Given passage:
Find the length X | A Nice Geometry Problem | Important Geometry and Algebra Skills Explained

Solution using double angle formula for tangent, tan(2Θ) = (2tan(Θ))/(1 - tan²(Θ)): Extend AD and DC upward until they meet. Call the intersection point F. Note that tan(Θ) = 10/20 = 1/2. Therefore, tan(2Θ) = (2(1/2))/(1 - (1/2)²) = 1/(1-(1/4)) = 4/3. Furthermore, length AF = 20(tan(2Θ)) = 20(4/3) = 80/3. Length DF = length AF - length AD = 80/3 - 20 = 80/3 - 60/3 = 20/3. Consider ΔFDC and ΔFAB. They are similar by angle-angle (<AFB is common and <FDC and FAB are both 90°). By ratios of sides of similar triangles, (length DC)/(length AB) =(length DF)/(length AF). Thus, substituting X for (length DC), X/20 = (20/3)/(80/3) = 20/80 = 1/4. Multiplying both sides by 20, X = (20)(1/4) = 5. as Math Booster also found.

Directive A:
Answer these questions about the geometry solution:
(i) What value does the solution give for tan(Θ)?
(ii) What letter names the point where the extended AD and DC meet?
(iii) What is the final value of X?

Material provided:
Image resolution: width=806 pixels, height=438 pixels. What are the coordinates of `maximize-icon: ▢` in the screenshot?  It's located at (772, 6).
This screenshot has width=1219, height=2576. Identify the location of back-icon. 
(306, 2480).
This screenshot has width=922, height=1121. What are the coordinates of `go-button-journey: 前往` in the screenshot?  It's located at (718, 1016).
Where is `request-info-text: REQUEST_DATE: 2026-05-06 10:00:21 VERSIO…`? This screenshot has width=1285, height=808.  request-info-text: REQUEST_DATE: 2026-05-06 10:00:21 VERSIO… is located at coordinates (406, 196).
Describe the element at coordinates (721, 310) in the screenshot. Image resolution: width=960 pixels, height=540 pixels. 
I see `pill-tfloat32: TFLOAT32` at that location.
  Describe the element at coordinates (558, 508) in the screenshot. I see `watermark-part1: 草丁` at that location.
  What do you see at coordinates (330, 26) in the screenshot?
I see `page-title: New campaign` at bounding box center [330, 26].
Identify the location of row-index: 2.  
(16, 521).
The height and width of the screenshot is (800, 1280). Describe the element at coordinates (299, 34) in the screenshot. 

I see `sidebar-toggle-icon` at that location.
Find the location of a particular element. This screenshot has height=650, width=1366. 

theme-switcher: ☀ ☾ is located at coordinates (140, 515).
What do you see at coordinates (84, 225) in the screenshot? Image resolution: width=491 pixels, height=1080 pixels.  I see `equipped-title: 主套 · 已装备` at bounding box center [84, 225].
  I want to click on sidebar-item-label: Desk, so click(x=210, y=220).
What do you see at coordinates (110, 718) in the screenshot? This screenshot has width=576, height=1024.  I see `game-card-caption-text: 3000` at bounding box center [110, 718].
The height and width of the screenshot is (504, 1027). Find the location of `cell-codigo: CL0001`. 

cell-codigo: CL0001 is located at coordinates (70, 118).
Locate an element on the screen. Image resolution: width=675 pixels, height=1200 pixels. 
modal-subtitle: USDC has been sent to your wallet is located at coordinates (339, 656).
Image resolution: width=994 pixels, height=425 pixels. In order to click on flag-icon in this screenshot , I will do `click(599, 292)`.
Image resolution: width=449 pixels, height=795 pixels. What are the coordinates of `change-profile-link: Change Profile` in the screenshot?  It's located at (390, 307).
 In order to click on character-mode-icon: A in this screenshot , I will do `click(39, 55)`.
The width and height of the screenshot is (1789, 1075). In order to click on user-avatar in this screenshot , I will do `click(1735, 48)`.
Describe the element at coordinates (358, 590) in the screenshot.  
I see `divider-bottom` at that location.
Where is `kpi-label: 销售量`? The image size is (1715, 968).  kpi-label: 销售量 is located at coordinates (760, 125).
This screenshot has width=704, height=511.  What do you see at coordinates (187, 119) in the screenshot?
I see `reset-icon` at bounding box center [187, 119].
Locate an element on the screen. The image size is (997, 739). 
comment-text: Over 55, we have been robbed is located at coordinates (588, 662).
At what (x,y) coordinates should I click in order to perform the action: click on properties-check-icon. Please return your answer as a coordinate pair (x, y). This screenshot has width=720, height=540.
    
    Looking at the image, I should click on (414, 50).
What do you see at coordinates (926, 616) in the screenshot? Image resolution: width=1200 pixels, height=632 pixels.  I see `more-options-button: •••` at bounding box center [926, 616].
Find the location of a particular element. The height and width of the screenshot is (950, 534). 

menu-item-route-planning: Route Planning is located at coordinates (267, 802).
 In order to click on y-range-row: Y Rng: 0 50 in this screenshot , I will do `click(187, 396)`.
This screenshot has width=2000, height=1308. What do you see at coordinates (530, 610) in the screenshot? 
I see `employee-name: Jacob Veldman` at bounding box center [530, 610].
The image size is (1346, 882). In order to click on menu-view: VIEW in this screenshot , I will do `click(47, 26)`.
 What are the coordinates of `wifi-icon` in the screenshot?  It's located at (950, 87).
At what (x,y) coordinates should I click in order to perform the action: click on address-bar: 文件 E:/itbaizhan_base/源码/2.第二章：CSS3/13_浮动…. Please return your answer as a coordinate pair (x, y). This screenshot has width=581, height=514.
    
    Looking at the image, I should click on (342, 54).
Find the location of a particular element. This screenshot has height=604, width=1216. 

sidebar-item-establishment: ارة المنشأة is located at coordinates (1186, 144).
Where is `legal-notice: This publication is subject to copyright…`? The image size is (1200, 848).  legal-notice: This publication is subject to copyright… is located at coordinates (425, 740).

Directive B: Quote the entries from the line containing "Image resolution: width=449" through the line containing "center [187, 119].".

Result A:
(i) 1/2
(ii) F
(iii) 5

Result B:
Image resolution: width=449 pixels, height=795 pixels. What are the coordinates of `change-profile-link: Change Profile` in the screenshot?  It's located at (390, 307).
 In order to click on character-mode-icon: A in this screenshot , I will do `click(39, 55)`.
The width and height of the screenshot is (1789, 1075). In order to click on user-avatar in this screenshot , I will do `click(1735, 48)`.
Describe the element at coordinates (358, 590) in the screenshot.  
I see `divider-bottom` at that location.
Where is `kpi-label: 销售量`? The image size is (1715, 968).  kpi-label: 销售量 is located at coordinates (760, 125).
This screenshot has width=704, height=511.  What do you see at coordinates (187, 119) in the screenshot?
I see `reset-icon` at bounding box center [187, 119].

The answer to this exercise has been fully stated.